Em síntese das páginas anteriores quanto aos processos diante de dominados e dominantes, para mim parece possível traçar um paralelo entre os recentes fatores: a ampliação da torcida única do âmbito paulista para o nacional (formalmente vigente porém na prática pouco efetiva ainda por conta da imposição de portões fechados com a pandemia) e essa “MP do mandante” quanto a direitos de transmissão possuem em comum incitar uma adesão da maioria dos principais dirigentes dos clubes por dar-lhes a percepção de serem os ‘donos’ de uma partida, absolutamente sem que nenhum aspecto fique de fora desse ‘produto’ perfeito e previsível. Embora sejam dois fatores objetivamente muito distintos (um “desde cima” e outro “desde baixo”), parece que subjetivamente esse efeito permite certa aproximação. Sobretudo sob o ponto de vista do torcedor são mais dois passos de um amplo processo de sua exclusão do futebol. Com um apelo a sempre vazia noção de liberdade no campo ideológico liberal para que tenham o direito (na verdade privilégio) de explorar os mais vulneráveis: outros clubes e outros torcedores (sobretudo os pobres).
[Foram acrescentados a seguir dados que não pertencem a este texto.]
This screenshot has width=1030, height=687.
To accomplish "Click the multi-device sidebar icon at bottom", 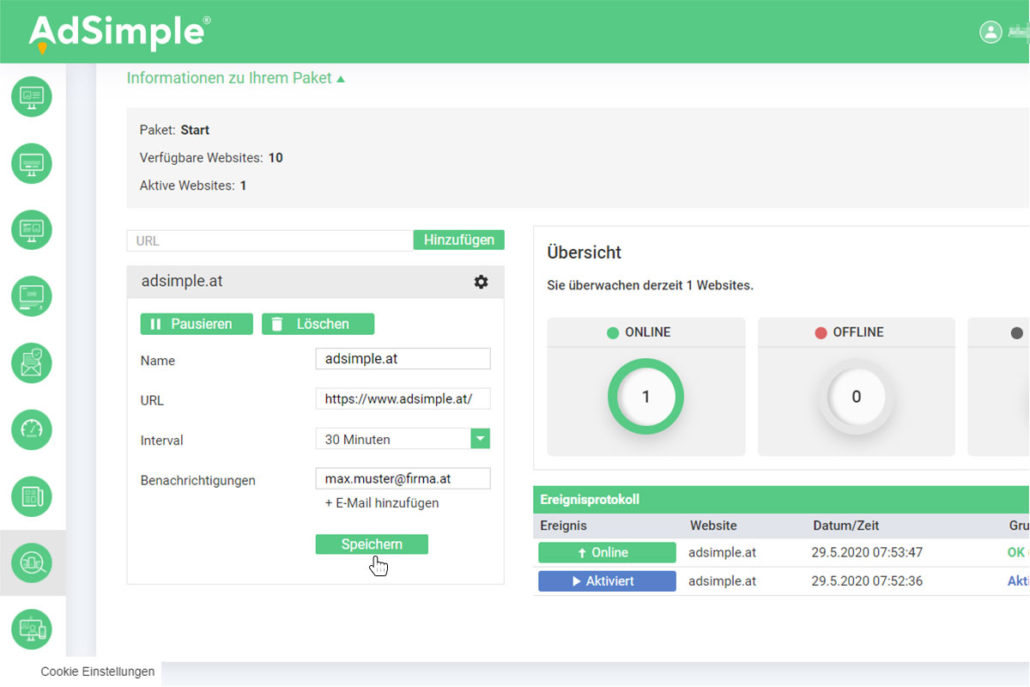I will coord(31,629).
A seguir um fragmento bem representativo do aceleracionismo junto de improviso para uma questão bem prática que era a de encaixar uma tabela longa em um calendário curto:
Desse momento de início até o final do Campeonato Brasileiro (no final de fevereiro de 2021) a maioria dos clubes passou em algum momento por algum surto de contágios levando a vários desfalques, o que também é grave por um outro sentido de ter sido banalizada essa situação e junto da obrigação de ter que jogar a qualquer custo com todos mais reféns do que nunca do calendário! Em um sentido mais profundo, de alguma forma a discussão sobre isonomia e paridade de condições no esporte esteve presente com frequência na grande mídia: vide cogitarem se algum clube levaria vantagem no Brasileirão 2020 diante dessas condições excepcionais sem torcida e algum surto de contaminações de jogadores e, portanto, desfalques em campo.